_YOUR TASK_
Convert the material below, from the line containing "You are a computer-use agent. This" through the line containing "click(x=499, y=206)", both ends included, into a JSON list of strings. Each line becomes one string, and blank lines are left out.

--- start DATA ---

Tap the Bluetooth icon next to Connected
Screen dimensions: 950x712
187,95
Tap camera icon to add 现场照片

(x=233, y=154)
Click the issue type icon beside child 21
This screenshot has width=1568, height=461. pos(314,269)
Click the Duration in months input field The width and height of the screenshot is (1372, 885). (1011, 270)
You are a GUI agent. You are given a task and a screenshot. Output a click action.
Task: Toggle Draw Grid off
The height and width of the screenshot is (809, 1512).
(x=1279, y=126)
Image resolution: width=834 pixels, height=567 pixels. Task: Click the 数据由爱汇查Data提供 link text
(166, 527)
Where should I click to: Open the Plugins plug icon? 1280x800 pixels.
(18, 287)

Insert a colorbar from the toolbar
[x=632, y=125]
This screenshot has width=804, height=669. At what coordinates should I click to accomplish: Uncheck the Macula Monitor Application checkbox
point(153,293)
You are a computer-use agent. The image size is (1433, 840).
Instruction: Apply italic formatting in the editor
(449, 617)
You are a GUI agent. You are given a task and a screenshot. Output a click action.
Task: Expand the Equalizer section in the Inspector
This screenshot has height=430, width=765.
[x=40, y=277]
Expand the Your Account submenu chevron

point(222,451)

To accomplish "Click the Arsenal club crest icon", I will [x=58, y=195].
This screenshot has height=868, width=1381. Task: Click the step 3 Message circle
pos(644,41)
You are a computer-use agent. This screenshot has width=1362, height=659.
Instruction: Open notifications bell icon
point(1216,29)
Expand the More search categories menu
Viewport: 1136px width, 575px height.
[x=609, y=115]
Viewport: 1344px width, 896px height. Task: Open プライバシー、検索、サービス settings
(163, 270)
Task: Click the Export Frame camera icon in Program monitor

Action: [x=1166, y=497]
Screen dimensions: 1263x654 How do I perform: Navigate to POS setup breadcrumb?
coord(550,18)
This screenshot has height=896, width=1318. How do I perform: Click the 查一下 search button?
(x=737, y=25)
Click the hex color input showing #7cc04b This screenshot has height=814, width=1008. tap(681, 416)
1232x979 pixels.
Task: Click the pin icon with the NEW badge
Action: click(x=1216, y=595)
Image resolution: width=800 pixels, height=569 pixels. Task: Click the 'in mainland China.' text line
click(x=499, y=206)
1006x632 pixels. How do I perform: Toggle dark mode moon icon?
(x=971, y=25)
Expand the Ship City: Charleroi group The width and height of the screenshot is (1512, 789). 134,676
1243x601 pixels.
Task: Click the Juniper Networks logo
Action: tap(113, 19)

--- end DATA ---

_EXERCISE RESULT_
[
  "You are a computer-use agent. This screenshot has width=1362, height=659.",
  "Instruction: Open notifications bell icon",
  "point(1216,29)",
  "Expand the More search categories menu",
  "Viewport: 1136px width, 575px height.",
  "[x=609, y=115]",
  "Viewport: 1344px width, 896px height. Task: Open プライバシー、検索、サービス settings",
  "(163, 270)",
  "Task: Click the Export Frame camera icon in Program monitor",
  "Action: [x=1166, y=497]",
  "Screen dimensions: 1263x654 How do I perform: Navigate to POS setup breadcrumb?",
  "coord(550,18)",
  "This screenshot has height=896, width=1318. How do I perform: Click the 查一下 search button?",
  "(x=737, y=25)",
  "Click the hex color input showing #7cc04b This screenshot has height=814, width=1008. tap(681, 416)",
  "1232x979 pixels.",
  "Task: Click the pin icon with the NEW badge",
  "Action: click(x=1216, y=595)",
  "Image resolution: width=800 pixels, height=569 pixels. Task: Click the 'in mainland China.' text line",
  "click(x=499, y=206)"
]